La ocasión que se presenta ahora, con la convergencia de varios diseñadores en Aplec de disseny, abre una perspectiva a medio camino entre un cierto asociacionismo off y la voluntad de mostrarse como alternativa sólida a las demandas del presente. Dentro de éstas, no puede obviarse la situación de crisis que vive el sector cultural en su conjunto y que el diseño, muchas veces utilizado como bandera sociocultural, ha sufrido también de forma virulenta. Pero no sólo esta demanda. La convergencia consiste en plantear como lugar de encuentro aspectos diferentes, para que su diversidad constituya un principio a partir del cual seguir encontrando vínculos. Así como analizar el diseño, especialmente el editorial, desde la práctica y la educación, relanzando aspectos didácticos y funcionales por encima de otros intereses epocales o de tendencia.

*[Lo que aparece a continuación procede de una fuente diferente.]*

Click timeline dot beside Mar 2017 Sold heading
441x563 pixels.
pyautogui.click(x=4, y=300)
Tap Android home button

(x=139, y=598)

Sección editorial es la puesta en escena y primera presentación de una intención conjunta. Las publicaciones reunidas muestran mayoritariamente catálogos de arte, aunque también publicaciones autoeditadas o editoriales propias, llibrets de falla renovadores y el proyecto editorial d[x]i con sus satélites derivados, todos ellos ejemplos diversos de un diseño que pareciera recuperar el gusto por los ritmos, incluyendo dentro de éstos la pausa e incluso el silencio. Tal vez lo único que relaciona estos niveles de lectura sofisticados y complejos que sobresalen, sea la voluntad de una voz propia –la individualidad al margen del encuentro colectivo– que rescata la sencillez en los planteamientos y parece insobornable en los resultados. Las publicaciones transpiran una cierta libertad de movimientos ganada para el proyecto (y ganada previamente para el diseñador) ofreciendo un espacio extra de licencias creativas sobrias, equilibradas, pero existentes al fin y al cabo.

Cada gesto incorpora las características físicas de quien lo hace, por más que se asocien a comportamientos colectivos y respondan a situaciones sociales. Aunque los gestos aquí estén dirigidos a su propia desaparición, éste existe y es, en su esencia, también un formalismo, un modo de estar y presentarse al mundo que responde a patrones de acción y reflexión muy concretos, a la vez que se sitúa de manera explícita en su momento presente. El aspecto importante debiera radicar no ya en la imposible anulación el gesto, si no en la apropiación del gesto como elemento de libertad y exposición de una praxis que no olvida ni evita la funcionalidad e incluso el encargo, elemento diferenciador fundamental entre el diseño y el arte. Diseñar hasta hacer desaparecer el gesto es una imposibilidad en su esencia, pero crea un relato en torno a la práctica que sí resulta creíble y que sí inspira una posibilidad de cambio, aunque éste sea (alguien dirá que es poca cosa) a través de una vuelta a la atención en los detalles y al respeto de sus significados: una novedad tan vieja como el mundo.